Escarmentar en cabeza ajena: crece la mortalidad en EEUU

A tenor de la abundancia de titulares de prensa, parece que el principal problema social en España es la violencia de género y los abusos sexuales sufridos por las mujeres. Tal vez hay demasiado grito y poco estudio: en concreto, falta quizá una valoración rigurosa de la eficacia –o ineficacia- de la inflación legislativa en este campo. 

No me parece ocioso lamentar la ignorancia jurídica, que señaló brillantemente hace años el profesor Gimbernat a raíz de la sentencia sobre la Manada: la ha recordado ahora en otro completo análisis de las leyes penales, que constituye también un buen ejemplo de divulgación científica.

Pero siento otras lamentables ignorancias -al menos, omisiones- respecto de las causas de esos no menos ilícitos comportamientos, que pueden llevar a una aporía: una norma que exalta la voluntad de la persona –el consentimiento como clave de la legalidad- no puede evitar el choque con voluntades ajenas, que imponen deseos obsesivos, sin recursos para dominarlos; una cultura educativa que considera represivo el temple del carácter no está en condiciones de contribuir a la plenitud de la libertad humana. 

En ese contexto, se olvida con frecuencia la influencia –o concomitancia- del alcohol y los estupefacientes, así como la inestabilidad familiar, en tantos desórdenes sexuales vitandos. Sí se tiene en cuenta en el análisis del incremento de la mortalidad en Estados Unidos, con la consiguiente disminución de la esperanza de vida, algo insólito en un país tan desarrollado.

En síntesis apretada, la esperanza de vida de los estadounidenses bajó a 76,1 años en 2021, el nivel ínfimo desde 1996, según los datos del National Center for Health Statistics para 2022. El descenso desde 2019 es de 2,7 años, y no se explica sólo por la pandemia. Una encuesta reciente del Financial Times estima que uno de cada 25 niños, de 5 años hoy, no llegará a los 40, cuatro o cinco veces por encima de otros países desarrollados, a pesar del mayor gasto de EEUU en sanidad: el 18,3% de su PIB.

En 2021, para 332 millones de habitantes, se produjeron 26.000 homicidios, 49.000 muertes por accidentes de tráfico y transporte, 48.000 suicidios y 98.000 fallecimientos por sobredosis de opiáceos, sobre todo entre varones jóvenes.

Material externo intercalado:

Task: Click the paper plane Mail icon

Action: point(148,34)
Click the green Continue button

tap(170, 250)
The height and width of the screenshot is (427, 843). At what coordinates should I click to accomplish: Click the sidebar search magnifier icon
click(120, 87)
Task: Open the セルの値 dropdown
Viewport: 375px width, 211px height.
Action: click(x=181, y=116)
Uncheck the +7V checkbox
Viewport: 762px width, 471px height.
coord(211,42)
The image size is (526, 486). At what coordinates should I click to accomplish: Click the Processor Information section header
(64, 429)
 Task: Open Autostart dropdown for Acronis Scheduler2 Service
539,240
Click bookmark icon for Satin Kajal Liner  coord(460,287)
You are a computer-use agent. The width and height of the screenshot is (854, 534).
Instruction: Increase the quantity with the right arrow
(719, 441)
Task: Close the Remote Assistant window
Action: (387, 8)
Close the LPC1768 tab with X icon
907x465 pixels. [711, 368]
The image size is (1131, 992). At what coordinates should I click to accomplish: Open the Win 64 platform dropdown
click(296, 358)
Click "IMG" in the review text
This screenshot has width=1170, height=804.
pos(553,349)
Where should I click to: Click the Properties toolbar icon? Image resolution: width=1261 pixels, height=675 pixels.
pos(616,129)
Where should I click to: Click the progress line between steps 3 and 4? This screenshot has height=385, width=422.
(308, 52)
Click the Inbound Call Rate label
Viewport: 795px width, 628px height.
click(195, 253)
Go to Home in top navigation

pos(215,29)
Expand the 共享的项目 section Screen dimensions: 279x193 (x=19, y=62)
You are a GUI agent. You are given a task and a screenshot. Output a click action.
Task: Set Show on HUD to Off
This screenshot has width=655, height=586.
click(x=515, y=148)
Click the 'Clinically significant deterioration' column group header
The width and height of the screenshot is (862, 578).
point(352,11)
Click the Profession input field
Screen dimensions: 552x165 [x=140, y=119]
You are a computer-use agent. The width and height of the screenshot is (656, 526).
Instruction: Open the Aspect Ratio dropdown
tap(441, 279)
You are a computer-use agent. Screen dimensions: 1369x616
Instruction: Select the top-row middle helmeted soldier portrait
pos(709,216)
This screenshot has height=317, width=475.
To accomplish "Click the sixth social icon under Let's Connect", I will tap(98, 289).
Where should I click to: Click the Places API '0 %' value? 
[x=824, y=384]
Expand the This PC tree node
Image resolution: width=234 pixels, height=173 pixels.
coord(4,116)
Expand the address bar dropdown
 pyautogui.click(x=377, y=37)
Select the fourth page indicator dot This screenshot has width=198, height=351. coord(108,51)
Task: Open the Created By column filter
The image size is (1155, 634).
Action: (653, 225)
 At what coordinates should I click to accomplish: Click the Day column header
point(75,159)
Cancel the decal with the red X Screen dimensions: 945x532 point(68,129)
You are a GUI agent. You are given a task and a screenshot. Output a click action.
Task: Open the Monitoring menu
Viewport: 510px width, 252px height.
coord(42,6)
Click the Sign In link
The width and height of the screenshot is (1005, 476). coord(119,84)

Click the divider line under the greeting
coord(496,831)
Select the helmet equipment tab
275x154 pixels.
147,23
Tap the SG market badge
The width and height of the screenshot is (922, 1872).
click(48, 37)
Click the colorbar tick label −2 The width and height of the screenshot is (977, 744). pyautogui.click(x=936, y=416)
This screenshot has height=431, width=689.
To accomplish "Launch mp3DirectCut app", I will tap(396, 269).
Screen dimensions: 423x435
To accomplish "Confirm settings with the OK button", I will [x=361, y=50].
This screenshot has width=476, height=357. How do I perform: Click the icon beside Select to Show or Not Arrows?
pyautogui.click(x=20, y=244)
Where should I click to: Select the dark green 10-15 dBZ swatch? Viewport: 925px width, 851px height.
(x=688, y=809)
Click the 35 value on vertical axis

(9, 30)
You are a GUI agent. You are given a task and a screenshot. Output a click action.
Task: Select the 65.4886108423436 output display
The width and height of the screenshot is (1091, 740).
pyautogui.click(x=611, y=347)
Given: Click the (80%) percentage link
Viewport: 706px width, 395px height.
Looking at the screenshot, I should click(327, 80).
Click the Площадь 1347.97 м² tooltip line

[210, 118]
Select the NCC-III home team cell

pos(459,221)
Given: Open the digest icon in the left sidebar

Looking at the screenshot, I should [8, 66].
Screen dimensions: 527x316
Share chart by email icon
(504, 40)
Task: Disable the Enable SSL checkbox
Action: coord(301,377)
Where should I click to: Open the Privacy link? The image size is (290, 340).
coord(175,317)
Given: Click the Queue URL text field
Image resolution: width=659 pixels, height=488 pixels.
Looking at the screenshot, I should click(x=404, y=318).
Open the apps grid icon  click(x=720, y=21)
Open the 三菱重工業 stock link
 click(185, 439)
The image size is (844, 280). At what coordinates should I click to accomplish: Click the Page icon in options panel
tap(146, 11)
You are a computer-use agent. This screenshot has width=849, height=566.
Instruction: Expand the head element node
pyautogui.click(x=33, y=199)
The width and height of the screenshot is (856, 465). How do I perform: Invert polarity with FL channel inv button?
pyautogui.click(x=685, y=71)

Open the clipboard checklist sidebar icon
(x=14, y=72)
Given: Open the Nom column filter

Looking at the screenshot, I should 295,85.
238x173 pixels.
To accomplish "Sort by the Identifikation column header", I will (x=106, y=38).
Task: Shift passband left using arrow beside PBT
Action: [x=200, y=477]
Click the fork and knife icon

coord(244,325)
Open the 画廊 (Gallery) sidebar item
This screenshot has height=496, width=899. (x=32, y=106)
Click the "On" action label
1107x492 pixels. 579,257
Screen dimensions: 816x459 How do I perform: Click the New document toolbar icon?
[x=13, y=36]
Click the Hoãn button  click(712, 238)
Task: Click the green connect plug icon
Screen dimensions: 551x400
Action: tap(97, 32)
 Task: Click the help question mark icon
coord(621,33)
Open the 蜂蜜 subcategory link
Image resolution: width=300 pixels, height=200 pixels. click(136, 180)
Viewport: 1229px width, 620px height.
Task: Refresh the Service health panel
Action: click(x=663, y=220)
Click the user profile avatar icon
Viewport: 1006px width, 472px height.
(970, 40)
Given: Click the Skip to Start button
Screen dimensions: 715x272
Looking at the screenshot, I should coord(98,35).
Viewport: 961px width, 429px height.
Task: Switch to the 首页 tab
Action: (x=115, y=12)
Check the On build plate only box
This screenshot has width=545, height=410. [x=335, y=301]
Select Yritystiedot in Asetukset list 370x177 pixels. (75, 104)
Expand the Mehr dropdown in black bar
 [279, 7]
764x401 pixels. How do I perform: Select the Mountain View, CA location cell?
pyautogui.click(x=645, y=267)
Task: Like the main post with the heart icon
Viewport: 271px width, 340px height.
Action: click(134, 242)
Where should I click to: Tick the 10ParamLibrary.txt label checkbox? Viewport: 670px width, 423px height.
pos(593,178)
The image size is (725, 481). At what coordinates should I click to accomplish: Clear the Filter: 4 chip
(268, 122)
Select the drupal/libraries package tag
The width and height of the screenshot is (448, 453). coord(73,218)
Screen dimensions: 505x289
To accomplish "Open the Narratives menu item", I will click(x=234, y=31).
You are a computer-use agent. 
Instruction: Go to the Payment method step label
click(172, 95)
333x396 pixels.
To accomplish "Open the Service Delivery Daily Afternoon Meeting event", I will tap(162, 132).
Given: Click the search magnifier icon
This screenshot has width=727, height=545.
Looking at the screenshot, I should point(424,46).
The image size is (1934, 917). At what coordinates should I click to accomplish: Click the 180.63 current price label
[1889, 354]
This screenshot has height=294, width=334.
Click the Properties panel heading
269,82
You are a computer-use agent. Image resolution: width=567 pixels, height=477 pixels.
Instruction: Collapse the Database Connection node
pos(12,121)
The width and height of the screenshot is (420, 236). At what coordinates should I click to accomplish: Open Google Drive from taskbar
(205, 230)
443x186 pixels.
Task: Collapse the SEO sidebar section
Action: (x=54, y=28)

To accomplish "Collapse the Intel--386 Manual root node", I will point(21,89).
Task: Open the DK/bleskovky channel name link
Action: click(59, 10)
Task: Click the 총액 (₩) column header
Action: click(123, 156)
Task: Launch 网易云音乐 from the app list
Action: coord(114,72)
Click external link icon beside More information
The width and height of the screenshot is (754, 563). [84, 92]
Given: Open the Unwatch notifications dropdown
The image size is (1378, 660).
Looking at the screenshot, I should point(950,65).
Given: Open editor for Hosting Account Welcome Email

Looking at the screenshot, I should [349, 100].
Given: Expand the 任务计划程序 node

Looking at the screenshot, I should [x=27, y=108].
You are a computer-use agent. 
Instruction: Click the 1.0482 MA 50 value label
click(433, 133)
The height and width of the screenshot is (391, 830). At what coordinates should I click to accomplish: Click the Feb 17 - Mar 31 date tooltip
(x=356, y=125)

Ante la magnitud de los datos –lejos del casi medio millón de personas víctimas del coronavirus-, se impone pararse a pensar porque, quiérase o no, la cultura americana domina en medio mundo, sobre todo a través de lo audiovisual. En buena medida, la situación actual podría ser otro importante corolario de aquellas contradicciones culturales del capitalismo, que describió en su día Daniel Bell y difundió en Europa Alain Touraine. 

En teoría, la política estadounidense contra las drogadicciones se centra en la lucha contra el narcotráfico, es decir, contra la oferta. Pero la raíz está en la demanda: no se buscan de veras modos de reducirla; al contrario, prevalece poco a poco la tendencia a tolerarla, como muestra la despenalización del consumo: suele comenzar a partir de los efectos terapéuticos del cannabis, y lleva a la progresiva normalización de la producción y el comercio, con regulaciones semejantes a las del tabaco, aunque menos exigentes.

La cuestión de la felicidad es muy antigua. Forma parte de ideales de la educación presentes ya en la cultura griega de la mano de Homero, como analizó brillantemente Werner Jaeger en su magna obra Paideia. El sentido del placer humano forma parte de la respuesta. Y no es paradoja la confluencia por vías distintas de estoicos y epicúreos en la importancia de la templanza. Porque la infelicidad de la persona –incluso, del ambiente social- deriva más bien de la búsqueda obsesiva de lo placentero y del rechazo de cuanto provoca dolor. La auténtica educación de la juventud –más allá de moralismos- debería forjar escudos de resistencia ante los múltiples malestares de la condición humana: porque la cultura postmoderna, con su exaltación del todo vale, acaba menguando o destruyendo la libertad de la persona.